Protection for guests and income for the restaurant industry
Restaurants in Côte d Ivoire known as ‘maquis’ have re-opened their doors. This is good news for the population, as these simple open-air restaurants are a central meeting place for people to come together and talk. In addition, maquis are an essential source of income for many people. In addition to the staff, micro-entrepreneurs also work in the restaurants selling snacks and homemade food. However, the danger posed by the coronavirus still remains. In order to minimise the risk of infection, GIZ has procured hygiene products locally on behalf of the German Federal Ministry for Economic Cooperation and Development, including 2,500 masks, 1,500 packs of liquid soap and hand sanitiser. In addition to these products, the BMZ fund for private sector development, together with its partner company Brassivoire has also provided mobile handwashing stations to the restaurant association in Abidjan. After being closed for weeks, at least 2,500 employees and micro-entrepreneurs in 250 maquis can now earn money again and serve their guests safely.
E-rickshaws for transporting patients
Due to the nationwide lockdown, large parts of public life in Bangladesh have come to a standstill.

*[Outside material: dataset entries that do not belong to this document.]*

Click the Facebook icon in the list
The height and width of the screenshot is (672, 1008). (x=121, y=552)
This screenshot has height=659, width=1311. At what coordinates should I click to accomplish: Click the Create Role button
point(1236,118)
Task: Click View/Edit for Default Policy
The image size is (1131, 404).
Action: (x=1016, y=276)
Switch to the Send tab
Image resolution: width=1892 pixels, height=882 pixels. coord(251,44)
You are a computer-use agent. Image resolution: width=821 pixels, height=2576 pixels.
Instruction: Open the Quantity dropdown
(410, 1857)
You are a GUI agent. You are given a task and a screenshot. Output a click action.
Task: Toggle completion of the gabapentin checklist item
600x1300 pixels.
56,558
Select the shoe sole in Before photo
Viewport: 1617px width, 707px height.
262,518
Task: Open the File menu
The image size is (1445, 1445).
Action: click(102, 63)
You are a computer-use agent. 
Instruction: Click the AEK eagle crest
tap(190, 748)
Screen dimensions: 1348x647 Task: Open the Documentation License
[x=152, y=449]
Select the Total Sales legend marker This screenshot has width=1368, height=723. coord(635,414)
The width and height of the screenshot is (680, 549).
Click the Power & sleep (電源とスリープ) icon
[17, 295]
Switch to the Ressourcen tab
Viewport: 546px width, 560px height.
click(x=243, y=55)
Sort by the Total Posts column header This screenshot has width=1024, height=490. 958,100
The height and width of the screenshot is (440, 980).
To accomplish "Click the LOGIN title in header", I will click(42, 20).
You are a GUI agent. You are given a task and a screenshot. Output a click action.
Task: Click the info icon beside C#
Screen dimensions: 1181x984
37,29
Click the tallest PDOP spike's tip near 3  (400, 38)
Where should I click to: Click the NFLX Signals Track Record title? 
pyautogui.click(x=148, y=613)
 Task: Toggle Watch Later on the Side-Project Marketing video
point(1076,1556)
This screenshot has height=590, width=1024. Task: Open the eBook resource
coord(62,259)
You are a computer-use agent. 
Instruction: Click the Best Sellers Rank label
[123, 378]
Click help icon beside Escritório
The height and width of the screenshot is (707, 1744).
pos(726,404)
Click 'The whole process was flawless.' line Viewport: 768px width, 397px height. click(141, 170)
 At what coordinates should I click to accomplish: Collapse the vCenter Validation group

Rickshaws were already in use before the coronavirus pandemic due to the lack of public transport. These rickshaws are often electrified in a makeshift way and pose significant safety risks. In 2019, GIZ therefore set up a municipal transport system in Singra, a small community in the west of the country, on behalf of BMZ. The new system uses e-rickshaws with better quality standards that are maintained on a regular basis.
Amid the current lockdown, instead of the rickshaws being out of use, the community is utilising them for a special purpose – to transport patients. Doctors and health workers can also use them around the clock, so that patients can be reached quickly in an emergency. In addition, the e-rickshaws are helping to deliver food to citizens in need. A call centre has been set up to organise deliveries: when a call comes in, the e-rickshaws immediately deliver food, which is funded through donations.
Safe return to airports
Just like in the rest of the world, air travel in East Africa has been reduced to a minimum in the past few months. Now the region is preparing for an increase in the number of flights. To ensure that everything runs as safely as possible both at airports and in the air despite the pandemic, since the end of May GIZ has been supporting the East African Community (EAC) with implementing special safety training courses on COVID-19 at eight international airports in East Africa. As well as tips on hygiene and disinfection, the training sessions include instructions on using temperature scanners and guidelines on how to handle potentially infected patients. EAC’s Civil Aviation Safety and Security Oversight Agency (CASSOA) is organising the safety training and AMREF Flying Doctors is running the sessions. Among those receiving training are airline employees, medical and security personal, and staff who are responsible for freight and baggage. Experienced personnel from all areas have been selected for the training courses. They are then expected to pass on what they have learned to their colleagues.